Data-Driven Blues

Data-Driven Blues

The quantity of digital data we generate every minute of every day is now literally unimaginable. IDC tells us that the digital universe was already 4.4 zettabytes in 2013 and growing by 40% per annum. Another estimate by IBM suggests we are creating 2.5 exabytes per day. Of course, a large percentage of that is inane video of kittens on YouTube and mindless TV. But, regarding the rest of it, a very simplistic story has developed: the more data you collect and analyse, the better will be your decision making and, consequently, the more successful will your business be. To be successful today and into the future, you must be data-driven. Or phrased more negatively: if you’re not data-driven, you’re doomed.

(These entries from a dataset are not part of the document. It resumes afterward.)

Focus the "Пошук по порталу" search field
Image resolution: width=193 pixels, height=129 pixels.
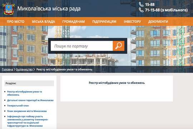(82, 46)
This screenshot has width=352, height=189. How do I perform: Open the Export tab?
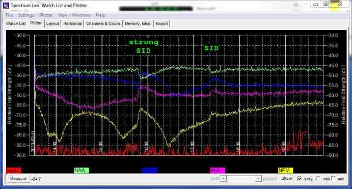(161, 23)
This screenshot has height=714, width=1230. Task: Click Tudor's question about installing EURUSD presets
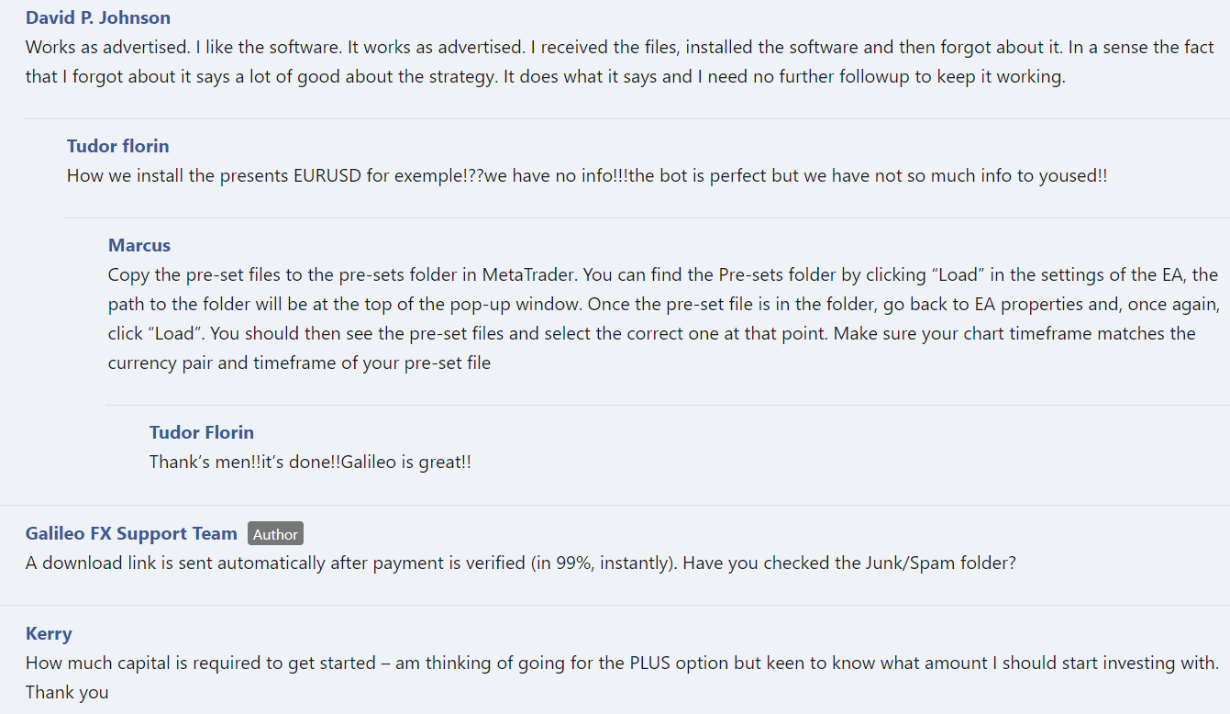pyautogui.click(x=587, y=175)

Before addressing the insidious myths embedded in the above paragraph, I want to state that I am a big believer that businesses can and must make better use of information, need all the insight they can get, and can benefit from better use of all types of information. This was the premise of data warehousing and business intelligence long before big data inundated the world. And, even then, it was an extraordinarily difficult journey for most companies. Because the real issues lie beyond the quantity of data you have, or even its quality, and certainly far beyond the hardware and software you use. The real bottleneck lies in our ability to make decisions and take actions of real value based on information—and more. In truth, this depends as least as much if not more on people and their psychology than the data you have.

First, let’s deconstruct the myth.

1. You need to collect and analyze “all” data. 

The word all here poses a challenge. That’s clearly impossible. Often it’s qualified by relevant. Except that relevance can be fully known only at analysis time (and even then maybe not). So, let’s be clear: it’s going to be a subset.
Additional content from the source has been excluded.